> Records for the exercise:
** begin **

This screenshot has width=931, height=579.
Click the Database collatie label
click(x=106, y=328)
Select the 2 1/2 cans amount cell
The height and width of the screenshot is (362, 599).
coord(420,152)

** end **

> What is asked:
Output every line of the items above as a numbered list, omitting blank lines.

> Solved exercise:
1. This screenshot has width=931, height=579.
2. Click the Database collatie label
3. click(x=106, y=328)
4. Select the 2 1/2 cans amount cell
5. The height and width of the screenshot is (362, 599).
6. coord(420,152)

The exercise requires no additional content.